All of these facets are dramatically emphasized when it regards the formerly incarcerated community because this population has been so far removed from civil society that they return to a quasi-alien culture that is much different than the one they left. This unfortunate cultural dissonance is on full display for those who have served prolonged sentences. For these individuals, motivation may be high, but they lack the support necessary to successfully adopt free-world mores. In particular, these individuals have spent so much time away that family members may have passed away and relationships may have withered to the point of estrangement. They may feel isolated in a world that they don’t understand with minimal support to turn to, leading to feelings of deprivation, ostracization, and undesirability.
As a justice-impacted individual and social service provider, my first line of action when providing service to these individuals is to address housing, food, and financial insecurities.
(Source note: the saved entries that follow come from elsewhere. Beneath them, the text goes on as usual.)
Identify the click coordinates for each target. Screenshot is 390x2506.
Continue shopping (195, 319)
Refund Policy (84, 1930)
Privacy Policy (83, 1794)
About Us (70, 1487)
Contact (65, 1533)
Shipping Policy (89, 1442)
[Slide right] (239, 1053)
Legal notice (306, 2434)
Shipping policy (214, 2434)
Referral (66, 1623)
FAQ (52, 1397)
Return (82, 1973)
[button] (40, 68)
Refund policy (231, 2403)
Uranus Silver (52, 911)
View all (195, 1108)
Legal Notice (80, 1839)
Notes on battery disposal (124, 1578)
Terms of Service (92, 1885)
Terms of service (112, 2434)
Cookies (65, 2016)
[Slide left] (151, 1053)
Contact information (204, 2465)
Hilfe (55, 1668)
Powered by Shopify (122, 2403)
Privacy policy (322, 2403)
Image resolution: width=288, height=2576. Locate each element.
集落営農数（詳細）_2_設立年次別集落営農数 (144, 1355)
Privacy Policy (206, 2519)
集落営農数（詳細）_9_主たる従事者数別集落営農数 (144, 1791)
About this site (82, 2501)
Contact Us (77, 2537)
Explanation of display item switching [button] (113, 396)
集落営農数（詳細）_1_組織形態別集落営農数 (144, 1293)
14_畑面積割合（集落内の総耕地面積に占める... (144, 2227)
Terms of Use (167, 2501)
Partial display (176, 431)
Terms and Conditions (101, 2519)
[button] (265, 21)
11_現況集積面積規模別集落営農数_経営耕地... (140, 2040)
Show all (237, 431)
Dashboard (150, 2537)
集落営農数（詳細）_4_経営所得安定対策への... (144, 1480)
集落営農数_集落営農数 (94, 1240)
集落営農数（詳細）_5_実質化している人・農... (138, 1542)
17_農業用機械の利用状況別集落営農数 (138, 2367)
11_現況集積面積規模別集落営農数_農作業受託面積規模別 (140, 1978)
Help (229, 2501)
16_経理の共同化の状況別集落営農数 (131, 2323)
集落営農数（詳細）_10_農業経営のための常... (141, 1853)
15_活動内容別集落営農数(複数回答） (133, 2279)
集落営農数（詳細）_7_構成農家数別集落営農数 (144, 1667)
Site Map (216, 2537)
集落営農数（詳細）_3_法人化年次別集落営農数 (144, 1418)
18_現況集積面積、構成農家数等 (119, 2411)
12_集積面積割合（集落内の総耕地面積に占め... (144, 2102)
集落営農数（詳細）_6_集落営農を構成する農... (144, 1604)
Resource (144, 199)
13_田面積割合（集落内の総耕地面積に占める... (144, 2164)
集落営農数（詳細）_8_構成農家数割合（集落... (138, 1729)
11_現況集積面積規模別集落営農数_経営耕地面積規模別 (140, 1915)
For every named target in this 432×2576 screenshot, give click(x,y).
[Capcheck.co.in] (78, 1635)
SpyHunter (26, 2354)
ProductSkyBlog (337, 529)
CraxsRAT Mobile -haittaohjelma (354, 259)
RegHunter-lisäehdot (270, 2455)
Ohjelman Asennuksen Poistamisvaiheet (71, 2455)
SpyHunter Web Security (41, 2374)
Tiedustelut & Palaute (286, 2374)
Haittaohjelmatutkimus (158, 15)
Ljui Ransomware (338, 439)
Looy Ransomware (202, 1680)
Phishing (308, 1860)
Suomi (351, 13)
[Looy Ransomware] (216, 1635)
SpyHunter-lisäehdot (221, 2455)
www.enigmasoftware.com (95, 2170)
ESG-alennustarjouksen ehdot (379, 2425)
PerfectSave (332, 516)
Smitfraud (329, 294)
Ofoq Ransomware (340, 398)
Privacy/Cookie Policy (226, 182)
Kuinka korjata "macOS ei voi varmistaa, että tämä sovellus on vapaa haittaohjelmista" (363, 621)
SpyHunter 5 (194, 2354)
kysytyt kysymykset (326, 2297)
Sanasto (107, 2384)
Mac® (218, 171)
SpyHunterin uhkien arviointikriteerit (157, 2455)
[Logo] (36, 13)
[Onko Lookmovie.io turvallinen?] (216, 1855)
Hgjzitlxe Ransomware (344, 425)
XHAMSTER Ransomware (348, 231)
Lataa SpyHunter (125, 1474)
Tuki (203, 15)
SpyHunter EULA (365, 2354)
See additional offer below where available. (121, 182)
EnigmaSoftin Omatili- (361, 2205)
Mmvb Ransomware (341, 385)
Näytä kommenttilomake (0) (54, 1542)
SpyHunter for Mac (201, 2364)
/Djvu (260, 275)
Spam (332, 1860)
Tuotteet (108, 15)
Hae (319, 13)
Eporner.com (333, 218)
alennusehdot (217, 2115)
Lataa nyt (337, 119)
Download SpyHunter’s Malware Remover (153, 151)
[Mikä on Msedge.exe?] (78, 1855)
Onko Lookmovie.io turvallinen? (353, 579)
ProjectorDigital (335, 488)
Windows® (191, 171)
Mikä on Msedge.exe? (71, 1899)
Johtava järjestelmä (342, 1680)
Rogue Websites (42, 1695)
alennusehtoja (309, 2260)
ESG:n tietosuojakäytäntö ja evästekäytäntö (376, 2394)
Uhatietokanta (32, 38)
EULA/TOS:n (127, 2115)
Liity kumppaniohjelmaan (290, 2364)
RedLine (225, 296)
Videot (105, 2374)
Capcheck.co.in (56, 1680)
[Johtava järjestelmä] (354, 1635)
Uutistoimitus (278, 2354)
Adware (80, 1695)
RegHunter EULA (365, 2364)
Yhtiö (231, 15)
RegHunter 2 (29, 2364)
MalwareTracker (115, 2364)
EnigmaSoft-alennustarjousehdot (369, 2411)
Only after these are resolved could fostering the development of higher needs be appropriate. Initially, the focus is on providing resources that encompass housing, monetary support (food stamps and other government aid), and employment/placement services, particularly services where there are minimal wait times and bureaucratic hurdles. The key is to provide individuals essential resources as soon as possible and to, ideally, teach them to ration and budget immediately for sustainability purposes.
As a consultant in the criminal justice sector, I often purport, advocate, and personally showcase the power of change and redemption. However, these favorable traits and inspiring outcomes are obscured when basic human needs are unmet, lacking, or non-existent. When foundational needs aren’t met, those beloved accounts of perseverance and the comeback stories we long to hear are not feasible results.